Other sources of Kingston's apprehension about her gender include the stories of baby girls being deliberately suffocated to death in ashes, which account for her recurring nightmares of babies being hurt. Unknowingly, Brave Orchid's sharing these horrific tales with Kingston undercuts any positive effect she might be trying to instill in her daughter. Rather than increase Kingston's self-esteem, these talk-stories cause her to question her own sense of self-worth. "My mother has given me pictures to dream — nightmare babies that recur, shrinking again and again to fit in my palm," Kingston writes. "I curl my fingers to make a cradle for the baby, my other hand an awning.
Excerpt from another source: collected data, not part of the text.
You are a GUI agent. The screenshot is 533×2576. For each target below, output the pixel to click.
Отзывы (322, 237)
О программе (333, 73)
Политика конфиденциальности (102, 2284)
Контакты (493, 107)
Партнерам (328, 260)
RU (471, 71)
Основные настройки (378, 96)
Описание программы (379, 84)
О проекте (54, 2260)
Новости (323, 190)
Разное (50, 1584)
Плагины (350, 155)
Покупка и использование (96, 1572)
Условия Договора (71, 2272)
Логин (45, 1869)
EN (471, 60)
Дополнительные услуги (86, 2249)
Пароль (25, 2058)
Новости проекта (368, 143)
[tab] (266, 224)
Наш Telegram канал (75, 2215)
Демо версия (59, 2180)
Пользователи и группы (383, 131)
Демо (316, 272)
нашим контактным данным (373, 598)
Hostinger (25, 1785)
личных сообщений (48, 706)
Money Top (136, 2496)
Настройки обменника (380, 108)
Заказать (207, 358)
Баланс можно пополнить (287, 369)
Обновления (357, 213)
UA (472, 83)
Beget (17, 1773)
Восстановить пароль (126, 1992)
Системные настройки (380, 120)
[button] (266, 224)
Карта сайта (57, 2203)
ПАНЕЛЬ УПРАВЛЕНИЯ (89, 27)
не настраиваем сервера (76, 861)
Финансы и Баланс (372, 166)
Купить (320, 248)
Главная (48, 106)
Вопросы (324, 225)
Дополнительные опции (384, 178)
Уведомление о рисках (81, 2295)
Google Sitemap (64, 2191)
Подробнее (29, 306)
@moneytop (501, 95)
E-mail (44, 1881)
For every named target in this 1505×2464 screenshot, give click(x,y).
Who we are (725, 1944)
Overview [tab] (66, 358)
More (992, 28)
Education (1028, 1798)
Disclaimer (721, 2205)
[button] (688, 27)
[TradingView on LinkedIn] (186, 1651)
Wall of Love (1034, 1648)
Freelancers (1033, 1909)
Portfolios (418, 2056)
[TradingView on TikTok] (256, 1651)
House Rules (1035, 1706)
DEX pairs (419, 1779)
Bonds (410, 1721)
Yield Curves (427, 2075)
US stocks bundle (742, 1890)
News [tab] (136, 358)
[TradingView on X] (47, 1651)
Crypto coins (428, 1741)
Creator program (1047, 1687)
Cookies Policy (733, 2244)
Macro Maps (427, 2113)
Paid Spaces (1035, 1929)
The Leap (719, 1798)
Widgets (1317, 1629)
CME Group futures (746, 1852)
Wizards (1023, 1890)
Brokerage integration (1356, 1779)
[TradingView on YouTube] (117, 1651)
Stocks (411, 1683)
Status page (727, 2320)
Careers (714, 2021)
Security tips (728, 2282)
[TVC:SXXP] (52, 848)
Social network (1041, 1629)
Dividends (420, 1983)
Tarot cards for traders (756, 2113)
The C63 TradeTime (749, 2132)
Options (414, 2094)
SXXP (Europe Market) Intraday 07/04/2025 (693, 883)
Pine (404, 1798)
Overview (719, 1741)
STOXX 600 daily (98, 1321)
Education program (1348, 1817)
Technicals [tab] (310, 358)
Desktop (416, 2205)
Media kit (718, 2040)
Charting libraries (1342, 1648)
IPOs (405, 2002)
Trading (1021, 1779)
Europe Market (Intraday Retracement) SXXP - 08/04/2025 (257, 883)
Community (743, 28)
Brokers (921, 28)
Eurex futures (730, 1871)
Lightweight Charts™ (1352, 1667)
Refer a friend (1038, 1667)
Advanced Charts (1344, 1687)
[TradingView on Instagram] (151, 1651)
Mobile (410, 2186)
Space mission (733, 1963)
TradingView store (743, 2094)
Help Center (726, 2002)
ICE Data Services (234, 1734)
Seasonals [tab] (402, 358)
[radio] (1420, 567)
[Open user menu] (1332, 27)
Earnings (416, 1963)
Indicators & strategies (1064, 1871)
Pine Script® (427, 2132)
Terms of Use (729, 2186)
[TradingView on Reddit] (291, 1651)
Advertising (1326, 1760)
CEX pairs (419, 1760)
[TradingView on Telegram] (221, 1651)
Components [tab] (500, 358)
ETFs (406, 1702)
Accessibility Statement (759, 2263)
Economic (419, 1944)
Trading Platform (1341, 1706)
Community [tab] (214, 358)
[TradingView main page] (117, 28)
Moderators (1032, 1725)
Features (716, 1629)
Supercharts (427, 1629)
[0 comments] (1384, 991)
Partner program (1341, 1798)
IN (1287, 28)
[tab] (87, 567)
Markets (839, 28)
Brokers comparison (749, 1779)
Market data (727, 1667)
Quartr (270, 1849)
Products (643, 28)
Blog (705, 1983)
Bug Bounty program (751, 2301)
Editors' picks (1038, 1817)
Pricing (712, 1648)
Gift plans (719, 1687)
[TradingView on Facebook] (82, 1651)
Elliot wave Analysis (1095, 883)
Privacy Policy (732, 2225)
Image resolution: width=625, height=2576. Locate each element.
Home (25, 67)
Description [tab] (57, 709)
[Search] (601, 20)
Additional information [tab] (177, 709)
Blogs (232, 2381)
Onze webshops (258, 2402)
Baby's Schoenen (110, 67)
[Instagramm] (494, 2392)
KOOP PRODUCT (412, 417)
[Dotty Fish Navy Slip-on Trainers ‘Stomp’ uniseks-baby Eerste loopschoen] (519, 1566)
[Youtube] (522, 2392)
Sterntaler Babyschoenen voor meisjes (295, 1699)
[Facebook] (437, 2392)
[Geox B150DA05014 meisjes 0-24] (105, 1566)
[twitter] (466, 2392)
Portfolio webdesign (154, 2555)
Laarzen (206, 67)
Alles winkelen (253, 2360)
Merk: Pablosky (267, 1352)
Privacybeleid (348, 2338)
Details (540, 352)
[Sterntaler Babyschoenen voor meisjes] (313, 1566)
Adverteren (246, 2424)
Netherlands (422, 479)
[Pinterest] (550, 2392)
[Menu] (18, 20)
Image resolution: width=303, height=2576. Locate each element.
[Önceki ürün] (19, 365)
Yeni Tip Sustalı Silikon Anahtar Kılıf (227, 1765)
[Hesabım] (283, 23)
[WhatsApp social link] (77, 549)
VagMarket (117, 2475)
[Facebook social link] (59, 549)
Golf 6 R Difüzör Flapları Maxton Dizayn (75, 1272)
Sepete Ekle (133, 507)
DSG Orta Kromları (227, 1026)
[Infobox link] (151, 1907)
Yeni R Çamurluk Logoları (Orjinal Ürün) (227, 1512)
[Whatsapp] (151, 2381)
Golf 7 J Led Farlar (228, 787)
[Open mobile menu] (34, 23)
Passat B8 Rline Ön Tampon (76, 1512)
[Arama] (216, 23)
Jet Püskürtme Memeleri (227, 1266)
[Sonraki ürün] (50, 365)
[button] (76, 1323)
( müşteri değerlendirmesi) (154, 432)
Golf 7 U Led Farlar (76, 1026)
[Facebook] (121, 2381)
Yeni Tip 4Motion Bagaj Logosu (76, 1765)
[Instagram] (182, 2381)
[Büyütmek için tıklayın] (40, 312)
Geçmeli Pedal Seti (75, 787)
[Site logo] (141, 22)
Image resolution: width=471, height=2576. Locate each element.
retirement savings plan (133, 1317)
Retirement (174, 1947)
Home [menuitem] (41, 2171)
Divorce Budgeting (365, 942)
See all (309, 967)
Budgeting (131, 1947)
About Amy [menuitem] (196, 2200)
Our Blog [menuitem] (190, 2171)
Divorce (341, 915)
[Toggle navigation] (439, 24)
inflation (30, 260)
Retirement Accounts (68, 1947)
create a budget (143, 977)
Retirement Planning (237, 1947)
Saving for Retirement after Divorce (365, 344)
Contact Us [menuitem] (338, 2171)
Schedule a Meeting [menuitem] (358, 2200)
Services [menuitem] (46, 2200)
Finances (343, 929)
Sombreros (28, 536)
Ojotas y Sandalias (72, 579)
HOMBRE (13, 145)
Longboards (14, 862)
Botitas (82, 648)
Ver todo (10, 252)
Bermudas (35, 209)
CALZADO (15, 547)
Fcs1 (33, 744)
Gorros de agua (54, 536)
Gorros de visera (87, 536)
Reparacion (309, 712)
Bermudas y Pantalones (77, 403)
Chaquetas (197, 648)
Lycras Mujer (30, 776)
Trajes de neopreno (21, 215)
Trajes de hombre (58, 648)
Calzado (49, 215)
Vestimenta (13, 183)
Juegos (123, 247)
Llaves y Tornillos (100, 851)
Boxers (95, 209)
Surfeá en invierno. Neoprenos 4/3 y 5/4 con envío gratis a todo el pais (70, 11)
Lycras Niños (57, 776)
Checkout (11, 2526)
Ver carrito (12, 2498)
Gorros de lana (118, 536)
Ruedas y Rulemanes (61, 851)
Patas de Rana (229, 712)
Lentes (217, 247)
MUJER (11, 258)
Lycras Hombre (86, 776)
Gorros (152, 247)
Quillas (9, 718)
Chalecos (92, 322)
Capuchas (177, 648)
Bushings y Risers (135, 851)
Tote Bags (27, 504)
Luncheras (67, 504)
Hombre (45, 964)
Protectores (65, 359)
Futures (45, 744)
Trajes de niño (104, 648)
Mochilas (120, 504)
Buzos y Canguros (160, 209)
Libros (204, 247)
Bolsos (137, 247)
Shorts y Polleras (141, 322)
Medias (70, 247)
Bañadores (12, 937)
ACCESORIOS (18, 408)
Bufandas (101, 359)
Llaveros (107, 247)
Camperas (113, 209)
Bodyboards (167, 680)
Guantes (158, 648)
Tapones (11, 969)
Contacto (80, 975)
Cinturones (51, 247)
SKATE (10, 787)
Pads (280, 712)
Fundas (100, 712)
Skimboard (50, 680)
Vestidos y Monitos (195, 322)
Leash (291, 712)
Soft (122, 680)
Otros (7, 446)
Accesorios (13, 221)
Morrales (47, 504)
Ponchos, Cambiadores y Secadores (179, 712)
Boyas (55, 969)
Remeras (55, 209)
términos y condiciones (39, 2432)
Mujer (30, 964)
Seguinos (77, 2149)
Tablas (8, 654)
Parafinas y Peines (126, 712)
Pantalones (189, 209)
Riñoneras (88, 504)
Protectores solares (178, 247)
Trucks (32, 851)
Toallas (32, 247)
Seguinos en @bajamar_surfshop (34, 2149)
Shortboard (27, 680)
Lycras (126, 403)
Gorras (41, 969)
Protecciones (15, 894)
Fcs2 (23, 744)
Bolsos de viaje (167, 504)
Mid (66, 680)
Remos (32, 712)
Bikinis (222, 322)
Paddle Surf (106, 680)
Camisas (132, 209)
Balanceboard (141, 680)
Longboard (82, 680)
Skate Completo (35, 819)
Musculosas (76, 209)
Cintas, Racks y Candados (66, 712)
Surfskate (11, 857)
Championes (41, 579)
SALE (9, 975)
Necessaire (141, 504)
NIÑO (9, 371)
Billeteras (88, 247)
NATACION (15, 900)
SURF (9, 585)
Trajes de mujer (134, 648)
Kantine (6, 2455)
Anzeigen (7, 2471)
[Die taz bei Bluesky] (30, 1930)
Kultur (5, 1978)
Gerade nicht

But in a blink of inattention, I would mislay the baby. . . . Or bathing it, I carefully turn the right-hand faucet, but it spouts hot water, scalding the baby until its skin tautens and its face becomes nothing but a red hole of a scream." In this extended passage, note the repetitive "I" that begins each declarative sentence; Kingston tries to reassure herself that she "would protect the dream baby, not let it suffer, not let it out of my sight." However, no matter how many times she dreams of saving the baby, she fails to protect it, and the baby "recedes" from her.

Against this backdrop of dead baby girls and babies who die because they cannot defecate, Kingston struggles to keep her sanity. Her anguish is worsened by her uncertainty as to whether or not her mother might have taken part in these infanticides, or baby killings. "To make my waking life American-normal," she writes, "I turn on the lights before anything untoward makes an appearance. I push the deformed into my dreams, which are in Chinese, the language of impossible stories." Again, China is "invisible," a subconscious world that threatens Kingston most at night. She can smell China; she can hear China ("my mother funneled China into our ears"); she can even taste China ("Mother! Mother! It's happening again. I taste something in my mouth, but I'm not eating anything"); but she cannot see China for herself. In contrast, America is the observable, physical world of the every day. Even when Kingston speaks of the innumerable ghosts that surround her in her American life, she differentiates between these intimidating ghosts' physicalness and the unknown — and, therefore, more terrifying — forms of ghosts that she would encounter were she and her family to move to China: "I did not want to go where the ghosts took shapes nothing like our own."